This is a revision of a proposal that was previously submitted in response to the request for applications on """"""""Methodological Studies to Enhance Demographic Research"""""""". It was previously reviewed by a special review committee.
The aim of the proposal is to extend the existing body of theoretical research on issues of fecundability, sterility and postpartum infecundity within noncontracepting populations by improving upon current theoretical models and by applying these models to two historical data sets.
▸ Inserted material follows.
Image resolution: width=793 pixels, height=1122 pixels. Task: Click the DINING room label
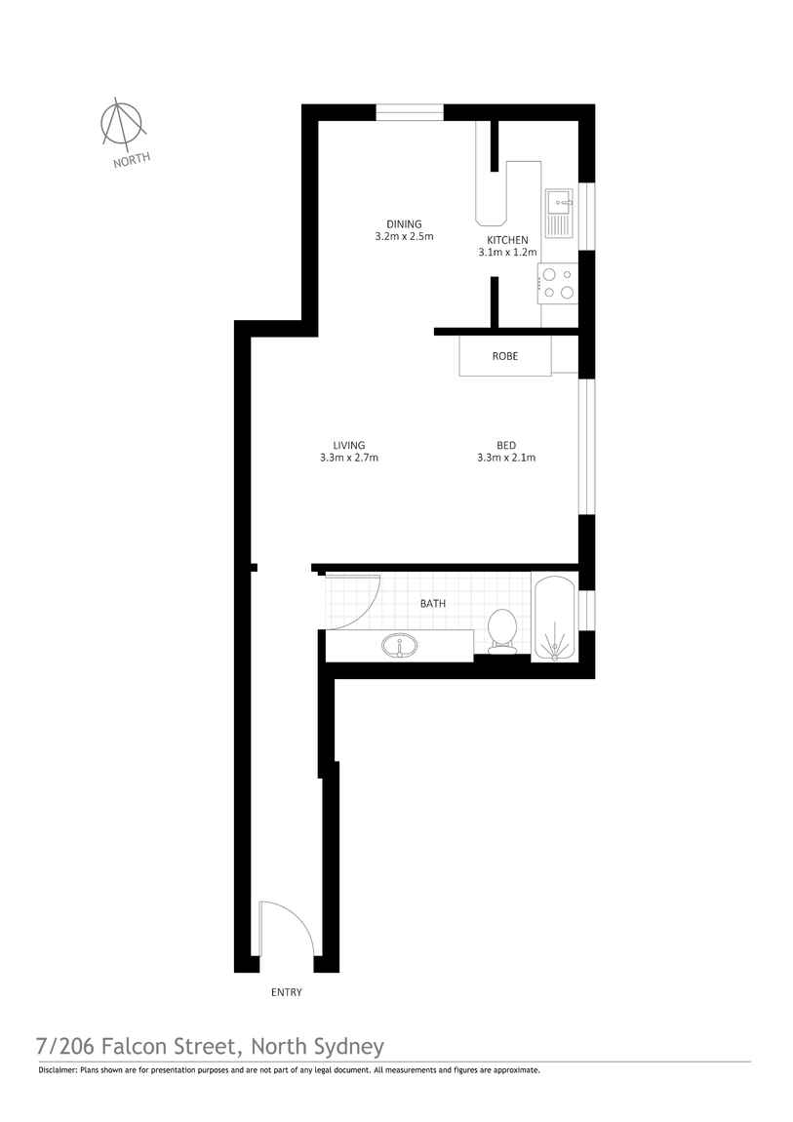click(404, 224)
The two data sets that will be used in the proposed study are: 1) birth histories of the French Canadian population of women married between 1660 and 1729 and 2) the Hutterite population, living in the mid-20th century, in North America. These populations have the advantage of not suffering from diseases that might result in impaired reproductive health, and of not using any deliberate fertility control. Therefore observed age patterns of fecundability and sterility for these two populations should be largely related to natural age-related biological factors. Improved models of the level and age pattern of sterility, postpartum infecundity and fecundability that are multistate, that use continuous- time hazard models and that include both sterility and postpartum infecundity simultaneously, will be developed first theoretically, and then empirical applications will be carried out. The proposed project is an extension of recent work done by the principal investigator and Dr. Vaupel, which developed a new approach to modelling in this area, and which was recently applied for the first time to empirical data in their 1993 article in Demography.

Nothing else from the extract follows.